Providers save on brokerage costs by using internal liquidity but that might not always be optimal for the end user. Clients should not focus on ‘internal’ vs ‘external’ due to the nuances across all liquidity types, but the key is having access to a blend of uniquely curated and diverse liquidity which the algo can intelligently interact with.
How have the ways in which clients utilise data and analytics evolved?

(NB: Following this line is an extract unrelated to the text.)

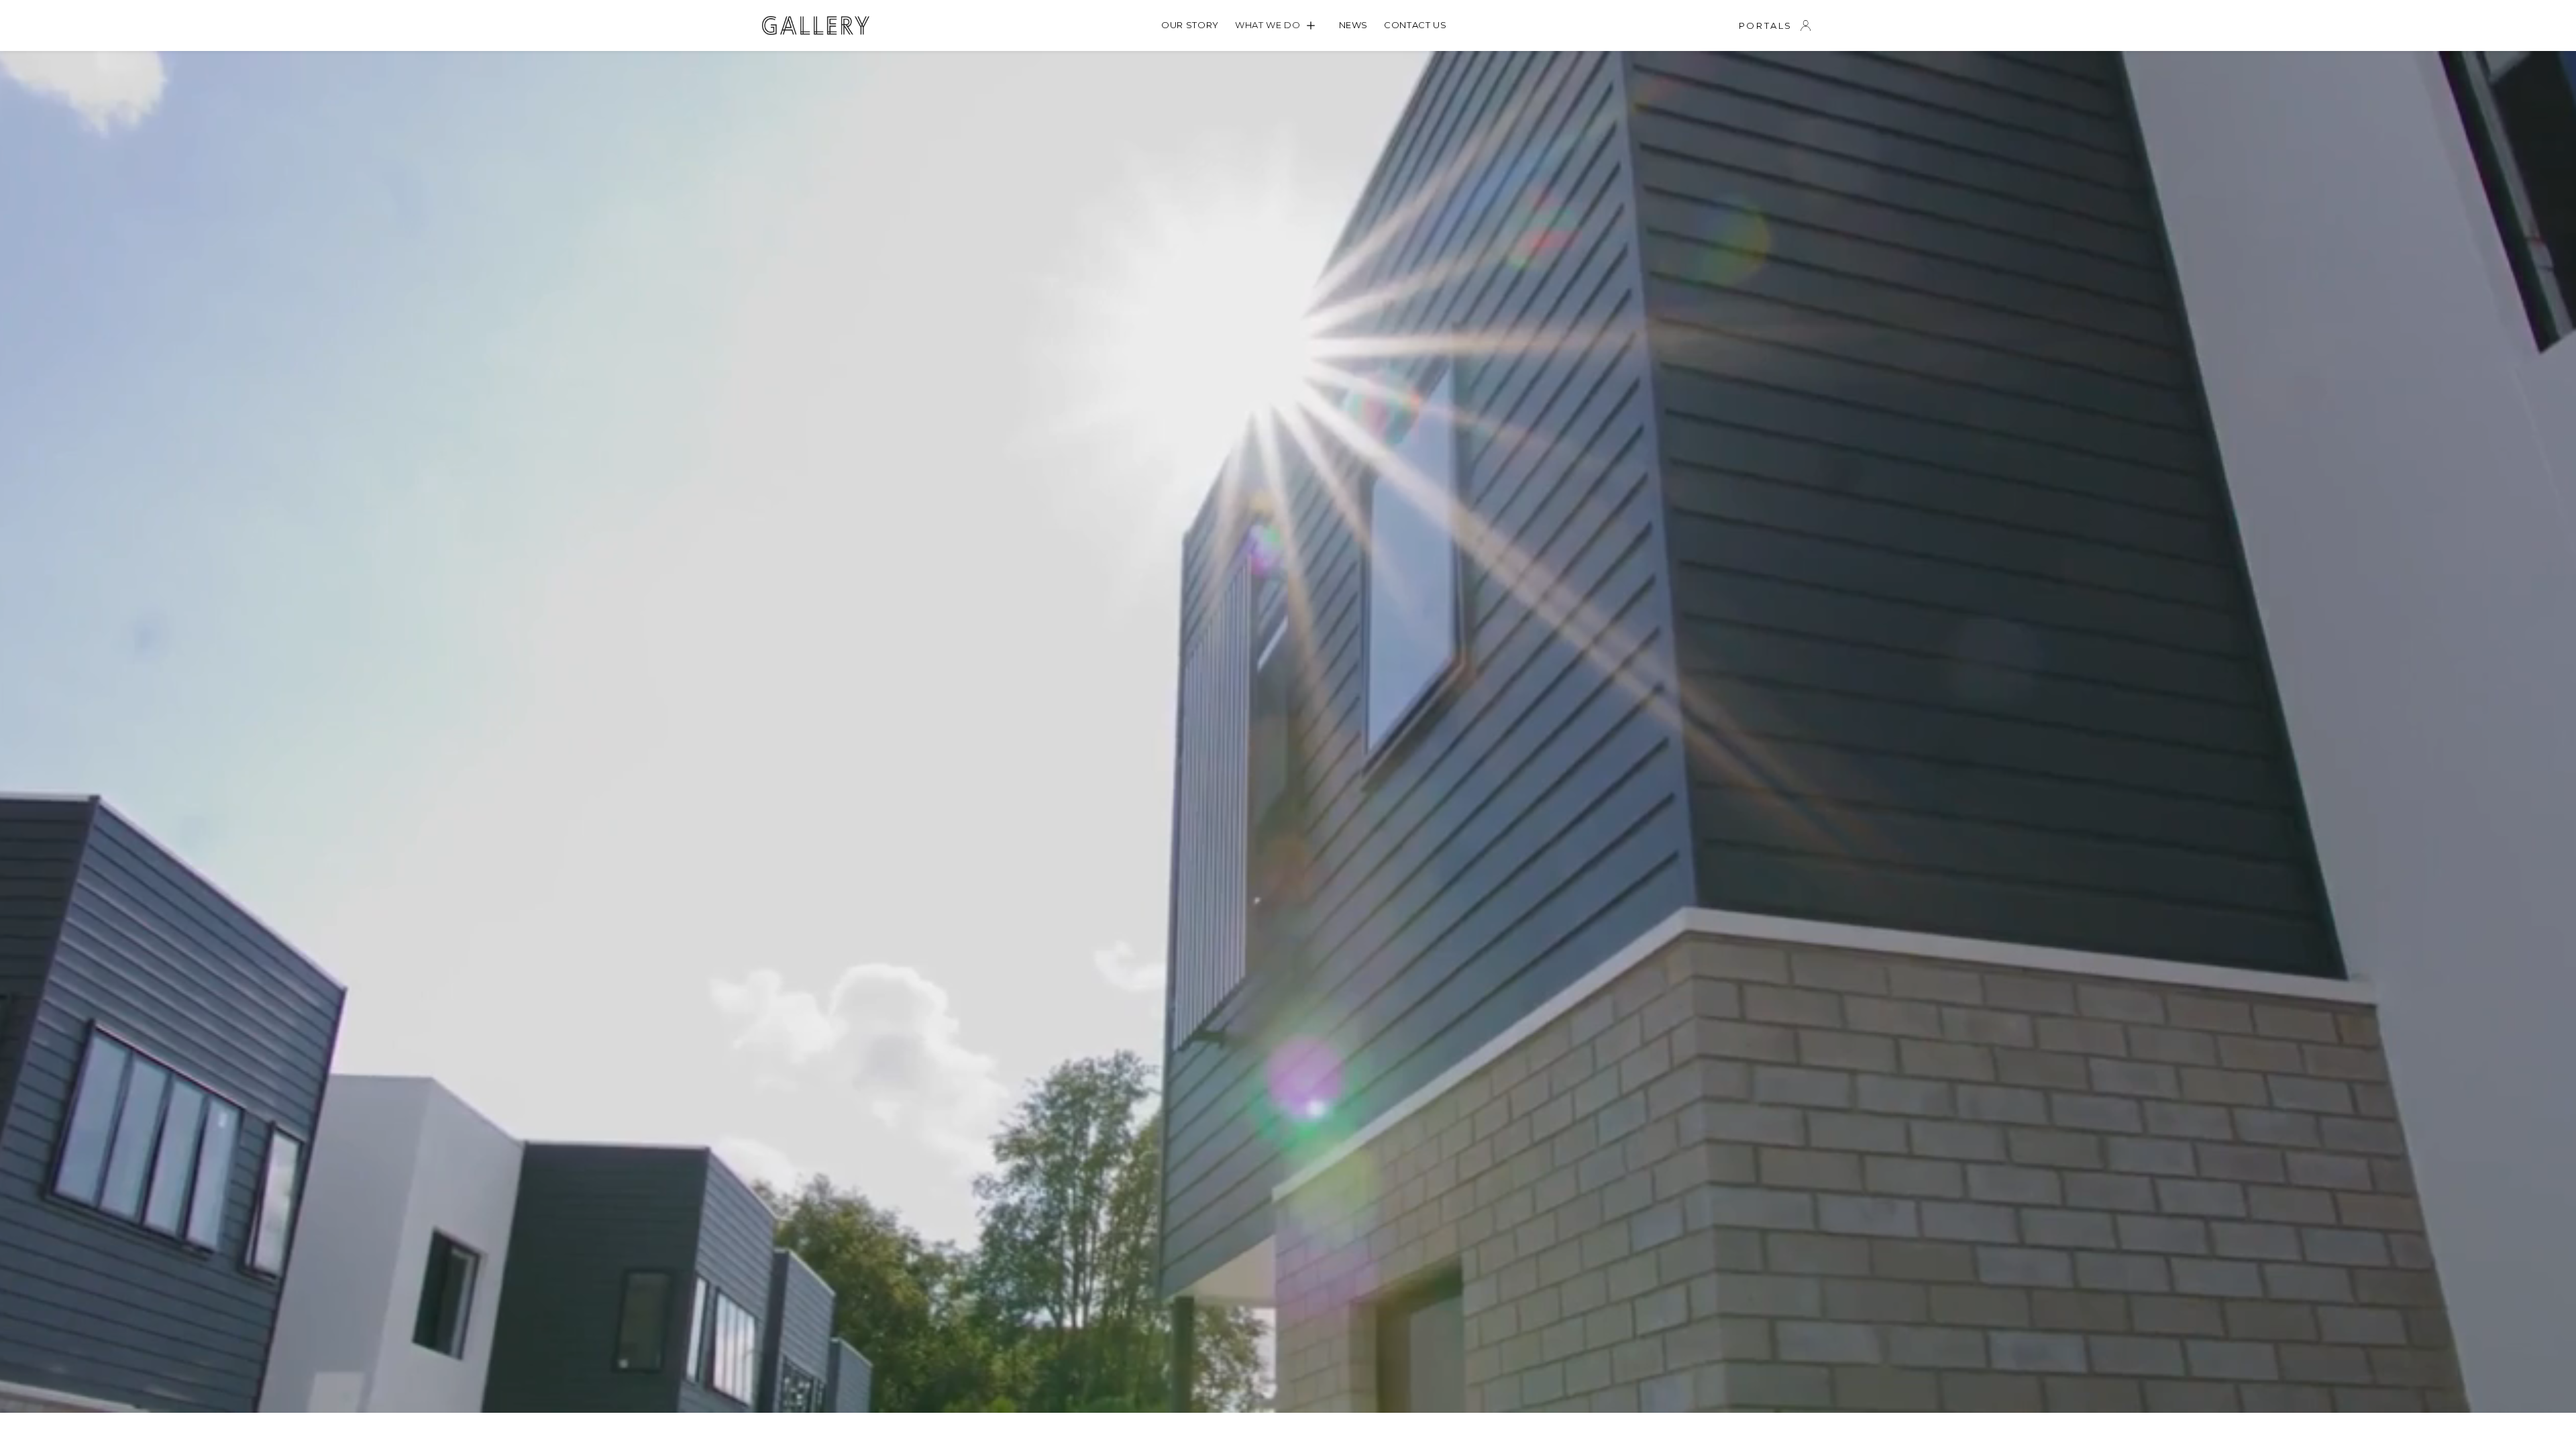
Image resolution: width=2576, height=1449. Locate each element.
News (1353, 24)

Having access to real-time pertinent information helps drive improved execution decision making in terms of the type of execution to use (e.g. algo vs risk-transfer) or type of algo strategy to use (e.g. aggressive vs passive). A pilot would not fly a plane without first understanding the weather conditions, and this is no different to a trader using an algo. The challenge is delivering the required information to the trader at the right time, which is why we developed MATA.
MATA provides a high-level market summary providing a real-time overview of the market environment with suggested execution style visually displayed by the relevant quadrant. Additionally, it provides detailed currency pair analysis, pre-trade cost model, and real-time in-trade algo TCA. MATA is available online and via API, and will soon be live on the leading 3rd party platforms.

In what ways do you support the customisation of FX algo strategies or demand for bespoke algo strategies?
There is no one-size-fits-all when it comes to algo execution due to different execution objectives and target benchmarks among clients.
By partnering with clients, we can provide tailored optimised solutions. For example, we have clients who use our intelligent hybrid IS algo strategy, but what a Hedge Fund determines as an aggressive urgency can be very different to what an Asset Manager determines as such, and therefore we have multiple variations of IS which are optimised for individual clients.
Is there any demand for AI or machine learning tools to further enhance existing algo toolsets?
Machine learning has clear potential in execution algos, and within our equities business we’re already live and leveraging deep reinforcement learning to adapt to real-time market conditions.
For FX, it must meaningfully improve execution rather than serve as a marketing feature. We use real-time probabilistic estimation to optimise venue selection which leverages a shared state model to benefit and automatically adapt every time an algo order is executing for any client or currency.
One of the biggest challenges with AI, outside of compute resource, is that regulatory compliance remains a significant hurdle, but one in which we are well placed to discuss.
What do you expect will be the direction of travel for the FX algo market looking ahead?
Investment into technology, algo execution, analytics and automation will continue unabated with intensifying technological competition. The market share of algo execution will continue to grow with focus on NDF algos, basket algos, and AI-based algos. Innovation will drive this business, and we are excited for the future.